“If you wish to glimpse inside a human soul and get to know a man, don’t bother analyzing his ways of being silent, of talking, of weeping, of seeing how much he is moved by noble ideas; you will get better results if you just watch him laugh. If he laughs well, he’s a good man.” Fyodor Dostoevsky
Even the worst of situations allows for laughter. In less than a month’s time after being diagnosed with leukemia, my dad dropped about sixty pounds.
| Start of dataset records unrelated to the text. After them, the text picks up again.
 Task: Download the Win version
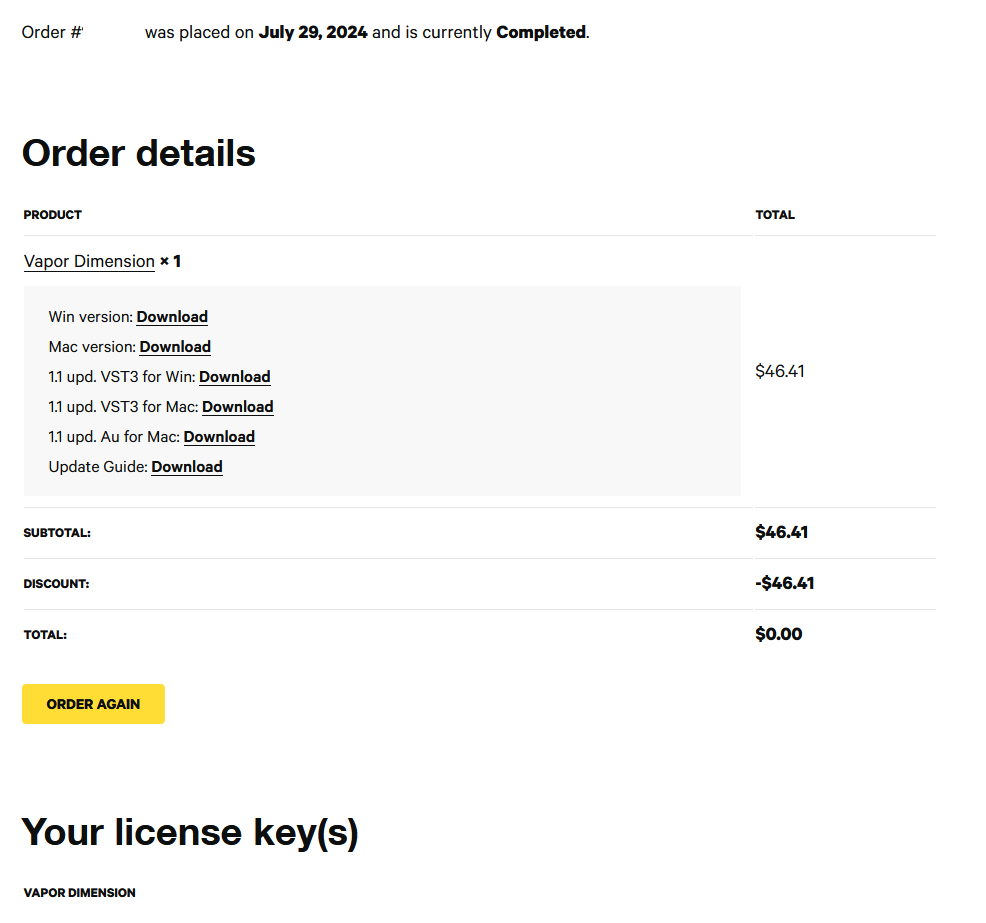172,317
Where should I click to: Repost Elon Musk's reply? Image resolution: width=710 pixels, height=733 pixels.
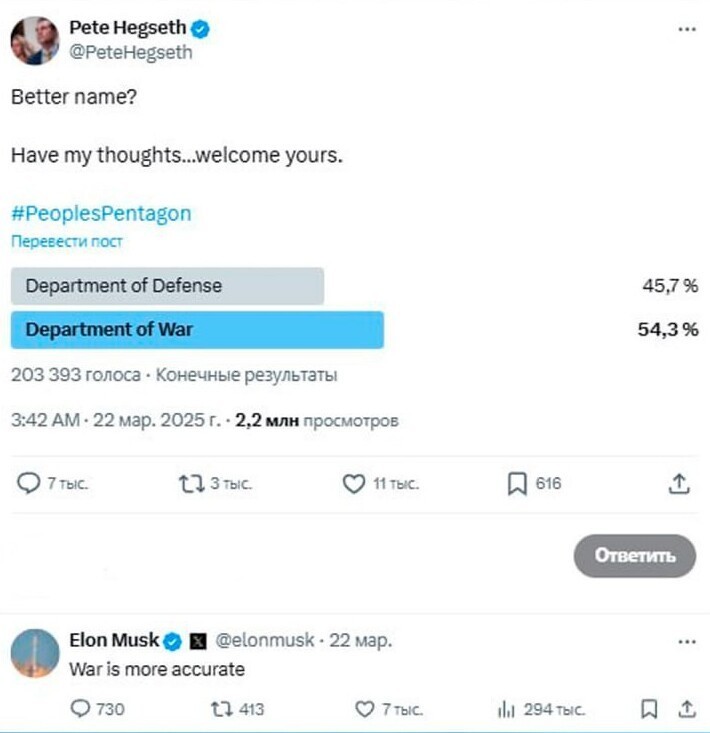tap(221, 709)
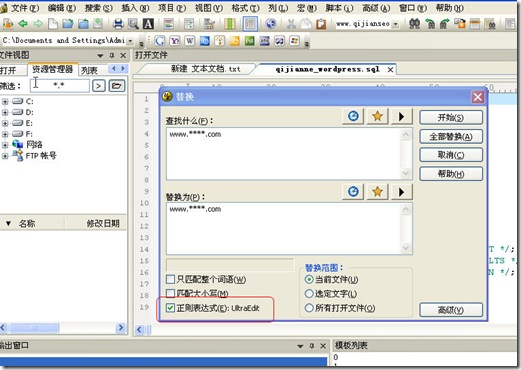Expand the C: drive tree node
The image size is (521, 370).
click(5, 101)
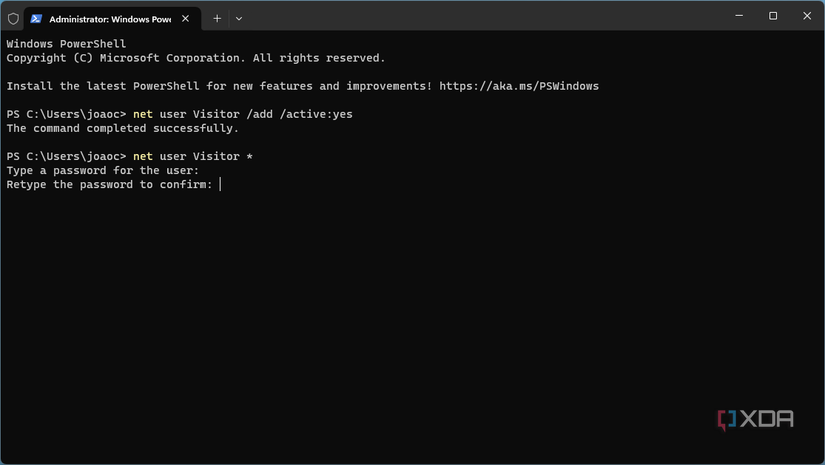Click the XDA logo watermark
825x465 pixels.
click(755, 419)
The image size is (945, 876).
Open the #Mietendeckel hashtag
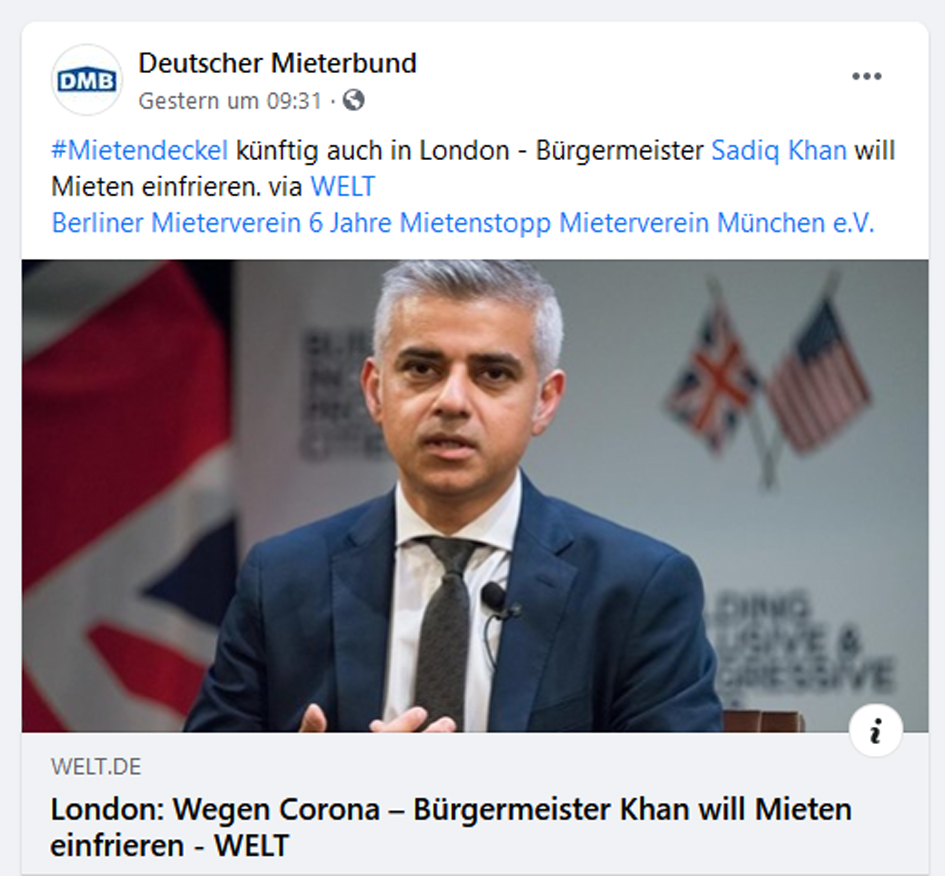(x=140, y=151)
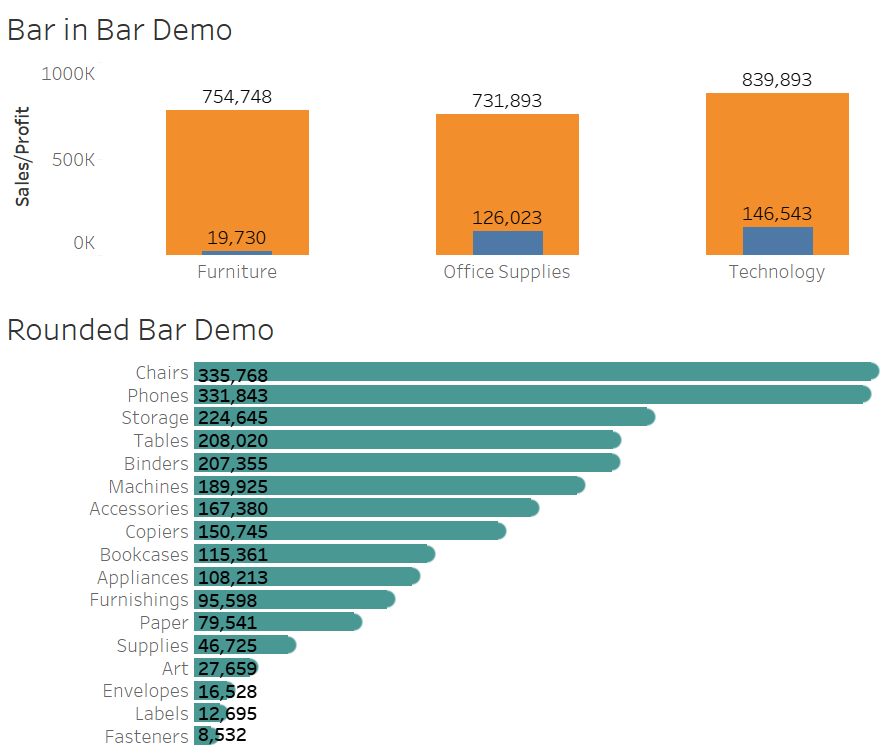Click the 839,893 label above Technology bar

[777, 79]
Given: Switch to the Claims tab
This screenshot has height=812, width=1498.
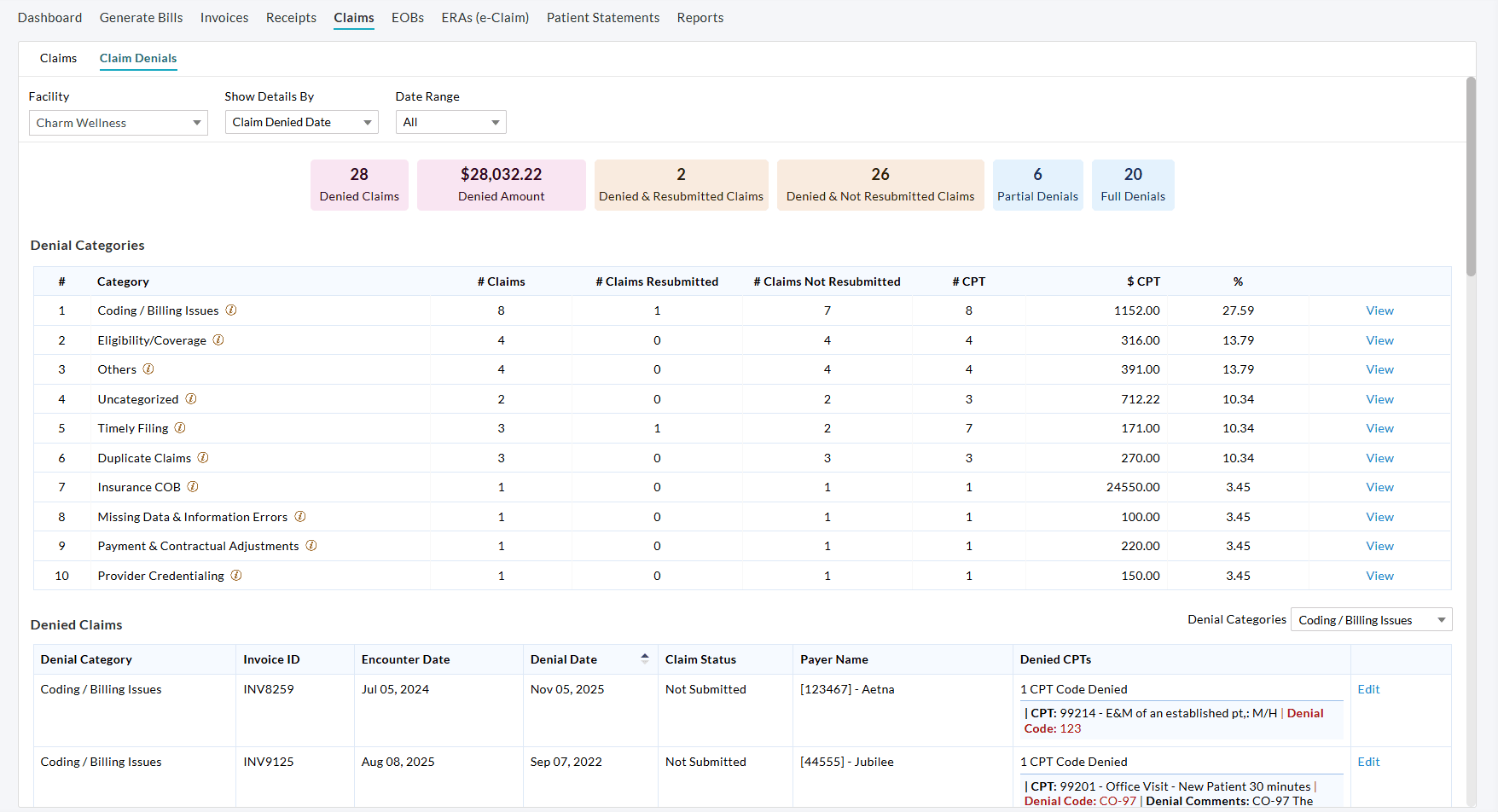Looking at the screenshot, I should click(58, 58).
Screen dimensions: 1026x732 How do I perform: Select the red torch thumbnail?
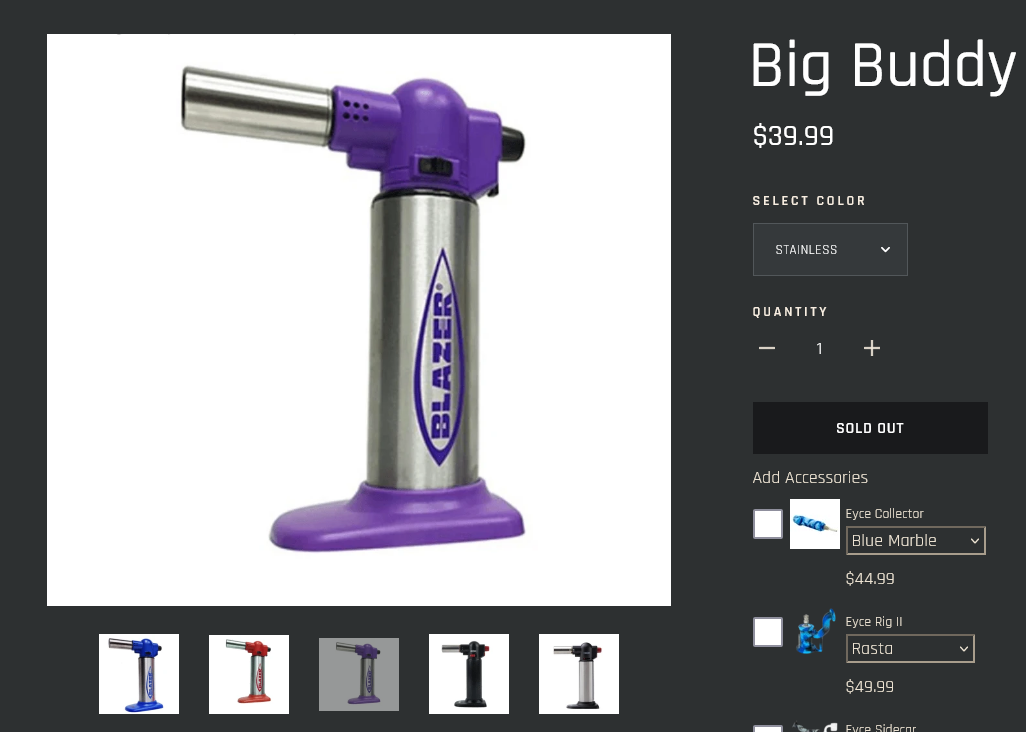tap(249, 674)

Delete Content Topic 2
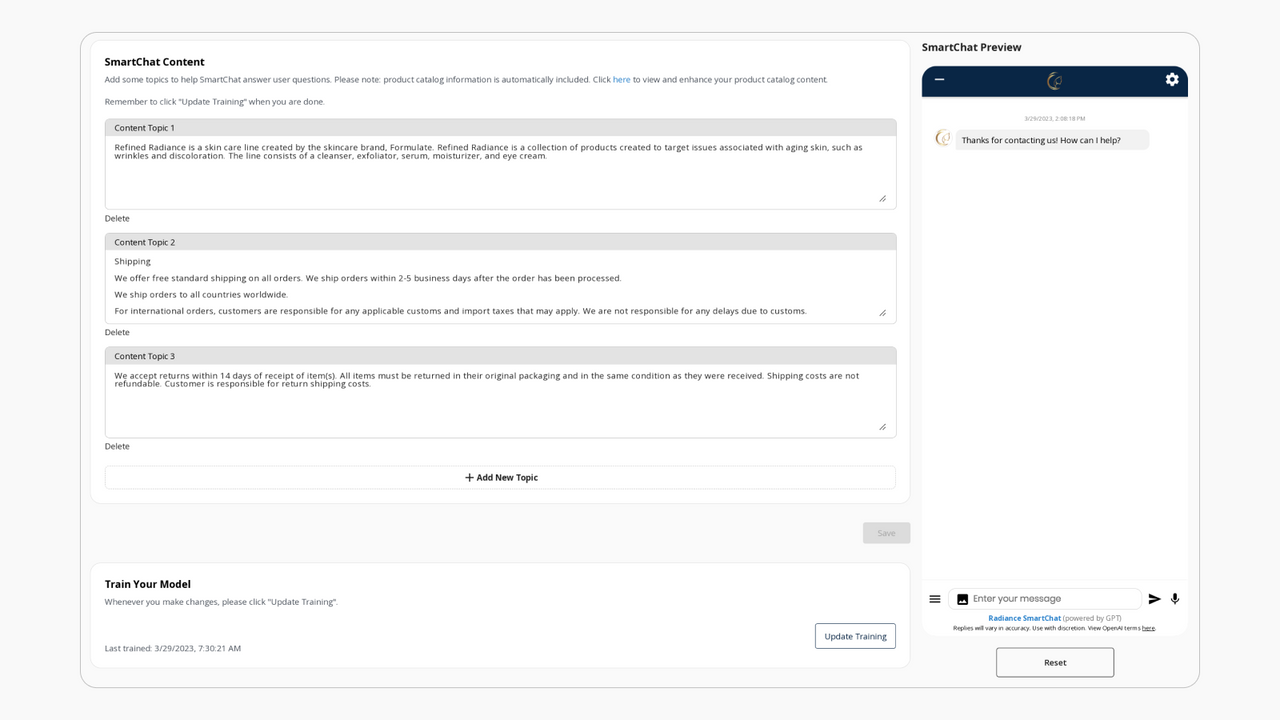tap(117, 332)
“Can you punch a few new holes in my belt,” he asked me. “I can’t keep my pants up.”
He was staying with me at the time during a furlough from UVA Hospital where he had been seeking treatment. During this period, a couple of his work buddies came up to visit him at my apartment on Pantops. They were taken aback by how much weight he had lost in such a short time.
Noticing their expressions, he said laughing, “I’m back to my old boxing weight from when I was in the army. Gotta find somebody’s ass to whip now.”
The next morning he stood before the bathroom mirror in my apartment. His mustache, which I’d never seen him without my entire life, had disappeared almost completely due to the cancer. He had asked me to help him shave.
My dad smiled back at himself in the mirror and said, “I had no idea my teeth were so g— damn big.”
Humor, perhaps more than anything, is our greatest coping mechanism. It softens the blow. And it tells much about a person.
“I know not all that may be coming,” Herman Melville once said, “but be it what it will, I’ll go to it laughing.”